══ Selected passage
The breeze was almost wicked as my husband, daughter and I rounded the top of the sandy trail in the Leelanau Peninsula. Leaning over the bluff I looked into the cold arms of Lake Michigan – grabbing my daughter's arm, said: "Let's go, it's not that far down."
We laughed on our descent – hop, skip, and sliding down the dune. My delight in the adventure turned quickly to concern as the top of the hill was receding with each sandy step. The bluff was at a 60-degree angle and presented a 400 foot drop. But we continued to the bottom with Lake Michigan lapping at our toes.
The top of the dune where my husband was waiting was hidden due to a large sandy protrusion – “Crap” I sighed loudly to my daughter. What had I gotten us into? Wandering worriedly as the waves lapped our feet, crap seemed like a good word to use, again, as I envisioned an embarrassing helicopter rescue.
I was a couple decades older than my last successful trip down the Log Slide in Grand Marais, Michigan, where I flew down the dune and easily climbed back up to my mother’s smiling face. But now, the 60s taunted me, yet thought I was in pretty decent shape. So with my pride on the line and desperately aching to prove this climb would not defeat my daughter and I, up we went.
Step by agonizing step.
My energy gave out after only about ten minutes into the climb forcing me to stop, a lot. The bluff was at such a steep angle that to sit or stand would surely cause a tumble onto the rocks below. I rested and breathed delicate pieces of sand into my flared nostrils, my pounding heart ripping at my chest.
Up a few steps, down some, up again and sliding backwards. The climb was the most extreme exercise of any I have ever engaged in and I was frankly scared and thinking about how my daughter was doing, my husband at the top, and that helicopter rescue.
My daughter was obviously concerned as she carefully followed my sunken steps and took charge of the sand-wheel, if you will. "Breathe from deep in your lungs mom, and let it out; walk in my footsteps."
She took the lead and leapfrogged me up the brown sugar sand dune as my energy resources continually were exhausted. We had no choice but to continue - she positioned herself next to me and pushed my butt to keep me going. Butt push, steps, descending some, upward momentum, butt push, progress.
The summit was visible. My worried husband was standing next to a man and woman shouted words of encouragement, which were difficult to hear due to the wind, the beating pulse in our ears, and our one focus to finish. As we reached the final agonizing leg of this intense upward climb, the stranger kindly lowered his backpack as a handhold as there was nothing in our paths to grasp. I ungracefully lunged over the lip of the dune … crawling on my stomach I grabbed his foot and held on with gratitude. This stranger did not pull away but stood patiently – all three of them appeared proud – my husband smiled, “I knew you could do it.”
As a group we descended to the parking lot. My legs wobbled and were spent but found myself beaming with pride of my daughter and the manner in which she took charge, fully giving of herself to get me to the top of this sand dune. I was touched by the support of these beautiful people.
The couple, who were in their 60s, had shared with my husband, as we were struggling up the dune, that I was an inspiration to them. The husband and wife told him that my taking on this dune challenge helped them realize that they, too, could also take on adventures. It was absolutely humbling to realize that my not so smart decision would affect this couple in a positive way – to get them to think beyond their age and see that some of their own limitations were in their minds.
Was the climb worth it? The jury is out on that one. (We found out later that if we had only walked around the bottom of the dune a short distance there was a firm path leading back to the top. What can I say?)
════
══ Data
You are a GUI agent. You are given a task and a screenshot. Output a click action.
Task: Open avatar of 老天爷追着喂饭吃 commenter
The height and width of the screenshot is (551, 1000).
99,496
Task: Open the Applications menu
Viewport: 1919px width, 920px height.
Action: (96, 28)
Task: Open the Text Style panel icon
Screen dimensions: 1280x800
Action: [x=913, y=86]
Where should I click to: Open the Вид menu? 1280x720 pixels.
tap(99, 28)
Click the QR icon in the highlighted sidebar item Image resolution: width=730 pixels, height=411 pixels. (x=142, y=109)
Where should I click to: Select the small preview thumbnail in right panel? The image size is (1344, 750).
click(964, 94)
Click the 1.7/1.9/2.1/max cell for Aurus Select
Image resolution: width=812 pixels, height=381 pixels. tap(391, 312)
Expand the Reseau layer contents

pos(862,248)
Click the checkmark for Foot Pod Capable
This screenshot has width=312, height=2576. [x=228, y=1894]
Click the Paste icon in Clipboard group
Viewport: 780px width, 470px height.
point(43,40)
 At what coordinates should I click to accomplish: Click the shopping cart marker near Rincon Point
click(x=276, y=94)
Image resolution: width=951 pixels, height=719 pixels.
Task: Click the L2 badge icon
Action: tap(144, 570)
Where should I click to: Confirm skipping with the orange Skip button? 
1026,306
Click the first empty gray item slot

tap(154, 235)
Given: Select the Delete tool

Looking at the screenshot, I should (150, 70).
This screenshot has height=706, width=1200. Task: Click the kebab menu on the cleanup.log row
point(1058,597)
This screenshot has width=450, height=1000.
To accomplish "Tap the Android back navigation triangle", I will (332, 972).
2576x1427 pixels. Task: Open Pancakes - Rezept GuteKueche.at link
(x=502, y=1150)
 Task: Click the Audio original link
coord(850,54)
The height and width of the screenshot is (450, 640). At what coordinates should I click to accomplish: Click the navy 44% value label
════
Directions for this task –
What does the dune-climb story give as the causes that made the shouted encouragement hard to hear? List every one.

Task solution –
- the wind
- the beating pulse in their ears
- their one focus to finish